O’Rourke: In the states that have removed the IEP restriction in school Medicaid, covered all medically necessary services, and expanded their list of qualified providers, preliminary data suggests that schools see an increase in federal Medicaid reimbursements.
And, importantly, states should deliver clear guidance to schools on how to cover services that are culturally and linguistically appropriate and evidence-informed. Students don’t just need any services; they need the right services. And the state can play a major role in that. It’s not enough to just have Medicaid reimbursement. We’d really like to steer the ship toward the services that are most appropriate for the student who’s receiving them.

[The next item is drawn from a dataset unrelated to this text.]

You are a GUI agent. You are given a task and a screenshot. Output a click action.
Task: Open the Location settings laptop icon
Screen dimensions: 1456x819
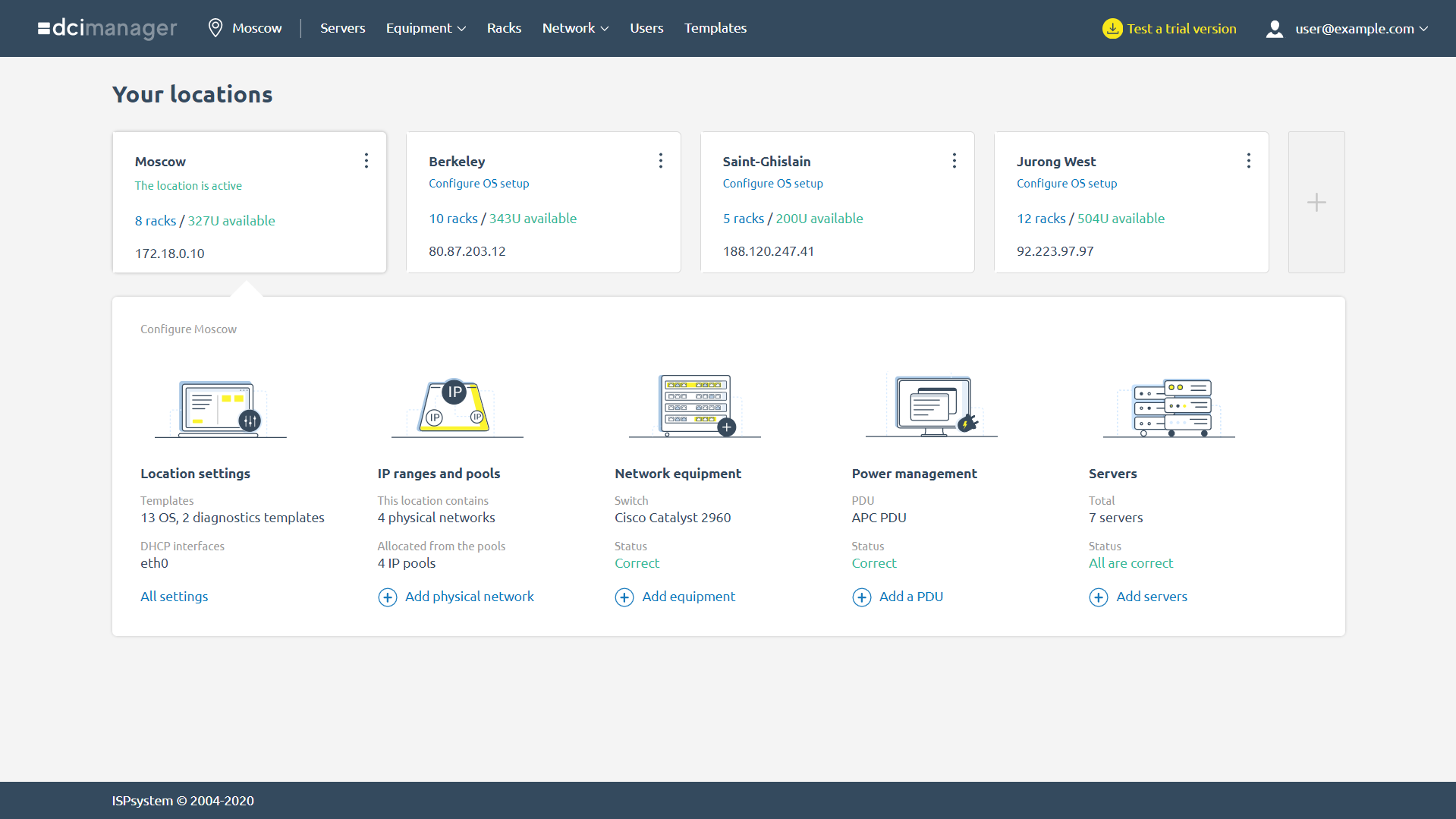tap(220, 407)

Q: When it comes to substance use prevention, schools find it’s difficult to get additional initiatives—such as universal health education, programs that promote mental wellness, and classes on coping skills—covered by Medicaid. Why is that?
Mandle: This is one challenge. These kinds of group programs are an important part of prevention. But Medicaid reimbursement is just not set up that way; it usually pays one service that benefits one individual, one Medicaid-enrolled child, or one group of enrolled children.
Additionally, Medicaid is typically set up to cover clinical interventions. There’s a lot more that’s needed to ensure that evidence-based, health-related services are also eligible for Medicaid reimbursement in school settings—even if they’re not clinical interventions.
O’Rourke: New guidance out of CMS gives states a fair amount of flexibility to offer services to a group of students. And I believe states will come up with some elegant solutions so that a school district could get reimbursed for those services.
The most helpful thing a state can do now is to look closely—in partnership with the Department of Education and with school districts—to see what their Medicaid program is already covering and what the state believes are the right interventions. The situation allows for creative problem-solving, to line up the barriers to reimbursement—such as the challenges associated with services provided to one child—and then quickly knock them down one by one. States just need to start doing it.